Page excerpt =
□ □ □ □

Second Counselor in the Young Women General Presidency
- April 2013 – March 2018
- Called by: Bonnie L. Oscarson
- Predecessor: Ann M. Dibb
- Successor: Becky Craven

Personal details
- Born: Evelyn Neill Foote October 16, 1947 Alexandria, Louisiana, United States
- Alma mater: Southern Methodist University
- Spouse(s): David Marriott
- Children: 11

= Neill F. Marriott =

Evelyn Neill Foote Marriott (born October 16, 1947) is an American religious leader, who was the second counselor in the general presidency of the Young Women organization of the Church of Jesus Christ of Latter-day Saints (LDS Church) from 2013 to 2018.

==Personal life==
She was born in Alexandria, Louisiana, has a degree in English literature from Southern Methodist University, and later worked as a secretary at Harvard University.

While at Harvard, she met David Marriott, who introduced her to the LDS Church. She was baptized into the LDS Church and about a year later began dating Marriott. They were married in the Salt Lake Temple in June 1971 and are the parents of 11 children.

□ □ □ □

Challenge 1 = Scale the listing from the line containing "471x837 pixels. Task: Tap" through the end of the listing. Rewrite every line in that stretch, requests included, with each coordinate in the answers multiplied by 0.2 and rounded to a whole number, halves rounded up.
The Neill F. Marriott excerpt and the listing are unrelated to each other.

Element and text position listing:

□ □ □ □

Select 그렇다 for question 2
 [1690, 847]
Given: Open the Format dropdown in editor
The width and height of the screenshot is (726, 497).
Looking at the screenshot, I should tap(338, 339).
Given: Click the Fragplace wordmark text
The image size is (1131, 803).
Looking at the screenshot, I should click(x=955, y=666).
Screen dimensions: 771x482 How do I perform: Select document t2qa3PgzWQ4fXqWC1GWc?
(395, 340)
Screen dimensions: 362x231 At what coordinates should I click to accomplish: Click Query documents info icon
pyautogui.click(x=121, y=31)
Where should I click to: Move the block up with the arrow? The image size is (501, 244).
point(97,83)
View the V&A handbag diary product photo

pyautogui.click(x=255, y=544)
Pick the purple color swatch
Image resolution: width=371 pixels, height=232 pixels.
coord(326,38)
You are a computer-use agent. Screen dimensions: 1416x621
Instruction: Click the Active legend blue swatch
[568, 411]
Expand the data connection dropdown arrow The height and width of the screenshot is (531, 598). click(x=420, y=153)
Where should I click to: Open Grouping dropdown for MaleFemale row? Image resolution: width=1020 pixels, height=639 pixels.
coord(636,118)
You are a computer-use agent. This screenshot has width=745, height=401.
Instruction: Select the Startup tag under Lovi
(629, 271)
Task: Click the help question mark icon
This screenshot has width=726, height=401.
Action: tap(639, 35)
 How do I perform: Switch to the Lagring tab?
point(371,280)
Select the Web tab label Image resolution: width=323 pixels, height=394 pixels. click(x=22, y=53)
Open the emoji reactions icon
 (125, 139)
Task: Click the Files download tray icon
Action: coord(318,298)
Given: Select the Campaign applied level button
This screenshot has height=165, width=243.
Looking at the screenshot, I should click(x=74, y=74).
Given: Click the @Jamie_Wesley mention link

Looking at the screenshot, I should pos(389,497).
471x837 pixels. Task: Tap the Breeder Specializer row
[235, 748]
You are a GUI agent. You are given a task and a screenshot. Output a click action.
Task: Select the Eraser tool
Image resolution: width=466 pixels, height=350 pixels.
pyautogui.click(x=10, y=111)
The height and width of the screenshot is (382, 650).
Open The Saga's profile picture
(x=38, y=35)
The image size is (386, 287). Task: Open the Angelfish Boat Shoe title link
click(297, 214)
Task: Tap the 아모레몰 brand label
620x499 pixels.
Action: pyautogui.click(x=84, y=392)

□ □ □ □

Challenge 2 = Pick up the Neill F. Marriott excerpt where it stops and continue it.

Final result 1 =
471x837 pixels. Task: Tap the Breeder Specializer row
[47, 150]
You are a GUI agent. You are given a task and a screenshot. Output a click action.
Task: Select the Eraser tool
Image resolution: width=466 pixels, height=350 pixels.
pyautogui.click(x=2, y=22)
The height and width of the screenshot is (382, 650).
Open The Saga's profile picture
(x=8, y=7)
The image size is (386, 287). Task: Open the Angelfish Boat Shoe title link
click(59, 43)
Task: Tap the 아모레몰 brand label
620x499 pixels.
Action: pyautogui.click(x=17, y=78)

Final result 2 =
==LDS Church service==
Among other callings in the church, Marriott has served as a stake and ward Relief Society president and ward Young Women president. From 2002 to 2005, Marriott served with her husband while he was president of the church's Brazil São Paulo Interlagos Mission.

In 2013, Marriott was called as the second counselor to Bonnie L. Oscarson in the Young Women general presidency. Carol F. McConkie was first counselor, and they served until 2018. Marriott spoke in the church's General Women's Meeting three times and once in general conference included Abiding in God and Repairing the Breach and Yielding Our Hearts to God. Marriott was serving when the church changed to a General Women’s Meeting, the first time that women, young women, and girls were invited to meet together, rather than holding separate annual Young Women and Relief Society meetings. In April 2015, the General Women's Meeting officially became the General Women's Session of general conference, though that format was later changed.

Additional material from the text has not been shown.